--- TEXT PROVIDED Enclosed Below ---

With a name like coffinfish, it’s no surprise these odd-looking creatures have evolved to thrive in the dark ocean bottom.
Scientists already knew that the deep-sea dwellers—sometimes called sea toads—have special fins for “walking” on the seafloor. But now, a new study has revealed another coffinfish adaptation—massive, inflatable gill chambers that expand the animal’s body with seawater, allowing them to take up more oxygen and hold their breath for up to four minutes.
This behavior—the first ever discovered in a fish—could be a way to save energy in a food-scarce environment. (Read how walking fish made the leap from water to land.)
“It’s cool—it’s like a different method of inflation that no other fish uses,” says study co-author Stacy Farina, an assistant biology professor at Howard University. Pufferfish, for instance, ingest large amounts of seawater to expand their highly elastic stomachs.
Studying such deep-sea adaptations help biologists improve their knowledge of the different ways that creatures have evolved to live in extreme environments.
There are more than 20 species of coffinfish, actually a type of anglerfish, found across the world at depths of up to 8,200 feet.
“They’ve completely adapted to be a seafloor animal. They hardly ever swim,” adds co-author Nick Long, who conducted the research as an undergraduate biology student at Dickinson College in Pennsylvania.
“Some people call them lazy.”
Life in the slow lane
For the study, Farina and Long dissected and CT-scanned coffinfish specimens at the Museum of Comparative Zoology at Harvard University, where Farina was a postdoctoral fellow. They also studied video footage of several species of live coffinfish captured by drones operated by the National Oceanic and Atmospheric Administration’s Okeanos Explorer vessel.
According to the research, published recently in the Journal of Fish Biology, sea toads have inflatable gill chambers that can increase their body volume by up to 30 percent. In terms of a person, this would mean inflating your lungs to the size of your whole abdomen, Farina says.
The team was especially intrigued by the fish’s unique ability to hold its breath, which the video suggested is part of its normal breathing pattern. Such behavior is usually seen in animals with lungs, although catfish will sporadically hold their breath in low-oxygen situations, she says.
The scientists suspect the coffinfish inflate their bodies to conserve energy—breathing, after all, requires some effort. (See pictures of strange-looking sea creatures.)
Even though coffinfish will eat anything that fits in their mouths—from fish to octopus to worms—“it’s pretty unlikely that prey will appear on any given day,” Long says.
John Caruso, senior professor emeritus at Tulane University who was not involved in the study, called it “excellent.”
His only concern, Caruso says, is that the coffinfish on the drone footage may have been holding their breath because they were annoyed by the bright lights of the underwater drone. More observations are needed to confirm that the practice is part of its normal breathing behavior, he says. (Watch a strange “walking” fish that has experts stumped.)
On the defensive?
In addition to saving energy, the coffinfish expansion could be a defense against predators, similar to a pufferfish, the study suggests.
Hsuan-Ching Ho, an associate professor at the Institute of Marine Biology at National Dong Hwa University in Taiwan who described three new species of coffinfish in 2016, doubts this is true, however.
That’s because pufferfish can lock seawater inside their guts in order to keep their shape if squeezed or bitten, while the gill chambers of coffinfish are essentially open, meaning the water would just leak out if they were bitten.
Caruso, however, says that the defense mechanism is a “plausible hypothesis.”

--- End of Enclosed TEXT PROVIDED ---
--- ENTRIES PROVIDED Enclosed Below ---

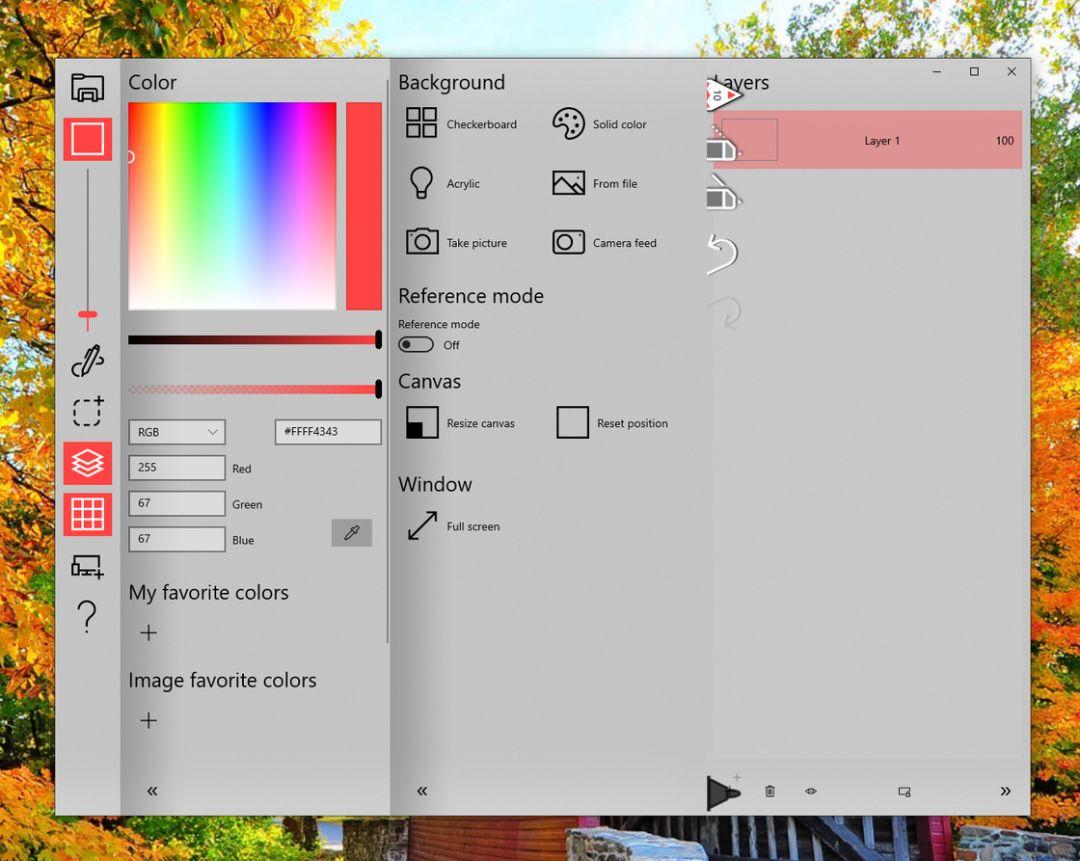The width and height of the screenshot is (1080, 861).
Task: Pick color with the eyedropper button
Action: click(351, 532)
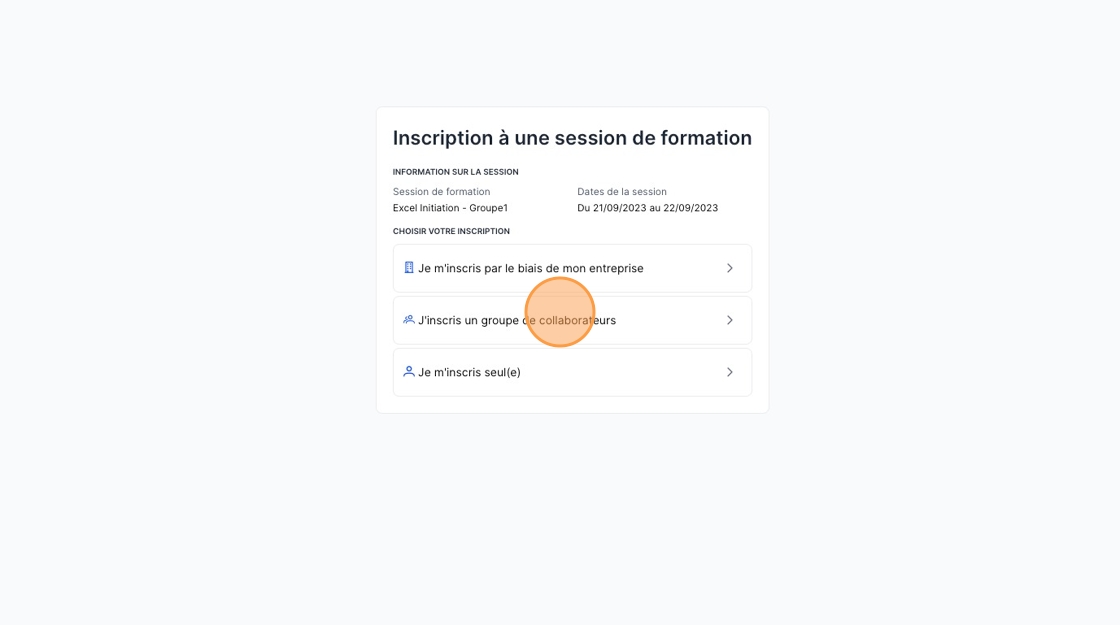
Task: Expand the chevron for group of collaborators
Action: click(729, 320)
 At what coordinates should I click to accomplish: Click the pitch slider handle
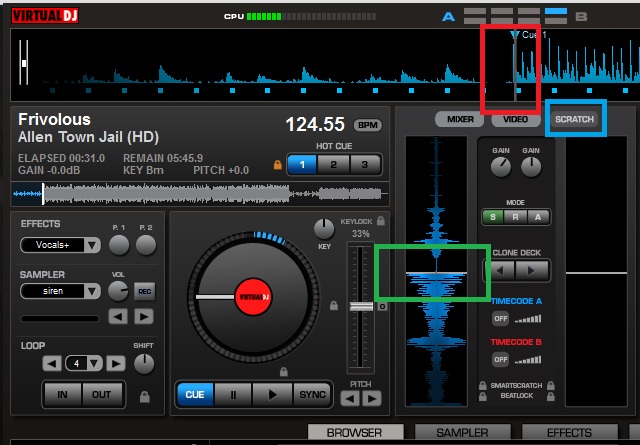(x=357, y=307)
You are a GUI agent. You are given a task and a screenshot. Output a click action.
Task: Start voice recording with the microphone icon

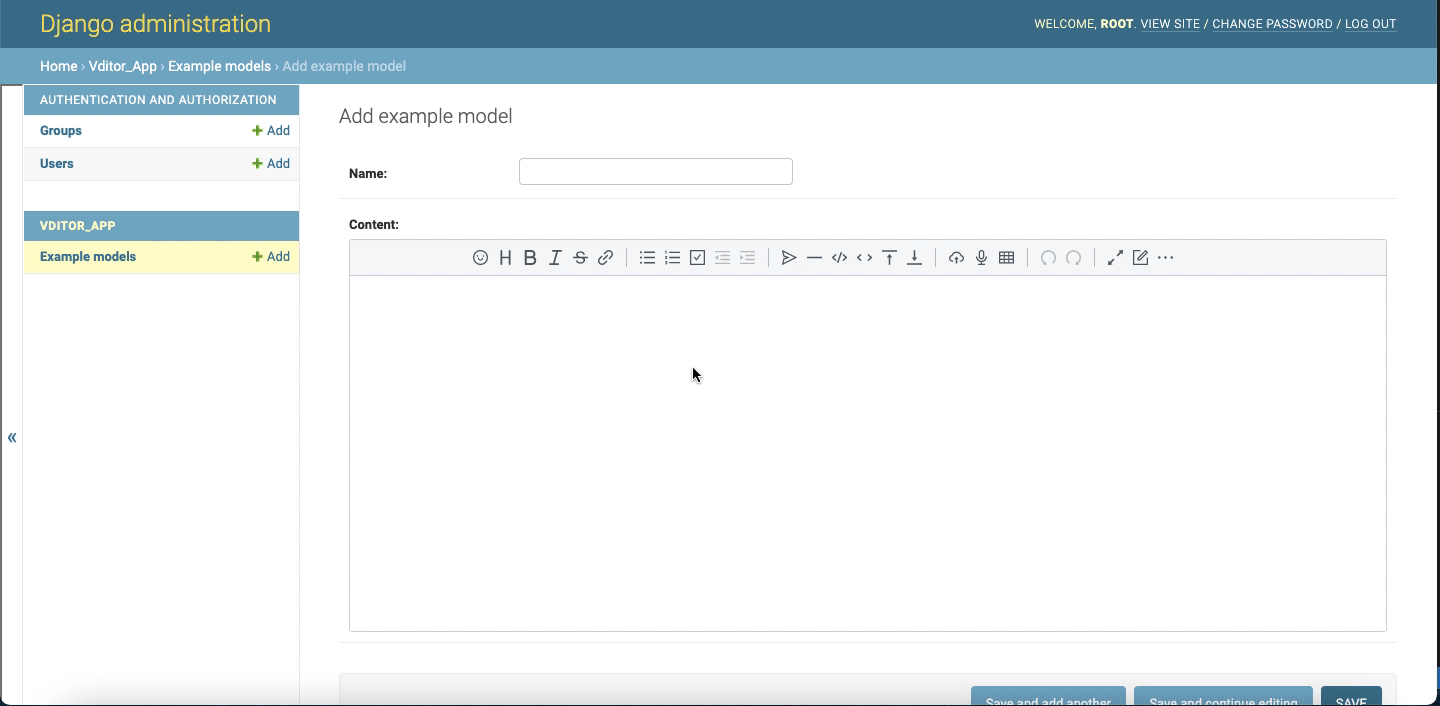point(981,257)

--- End of Enclosed ENTRIES PROVIDED ---

*PROMPT 1:* Echo the coffinfish article, the stretch from "The scientists suspect" through "strange-looking sea creatures.)".
*PROMPT 2:*
Answer these from the coffinfish article:
(a) By up to what percentage can a coffinfish's inflatable gill chambers increase its body volume?
(b) How many species of coffinfish are there?
(c) In what year did Hsuan-Ching Ho describe three new species of coffinfish?
Use nothing but the coffinfish article.

*EXERCISE RESULT 1:*
The scientists suspect the coffinfish inflate their bodies to conserve energy—breathing, after all, requires some effort. (See pictures of strange-looking sea creatures.)

*EXERCISE RESULT 2:*
(a) Up to 30 percent
(b) More than 20
(c) 2016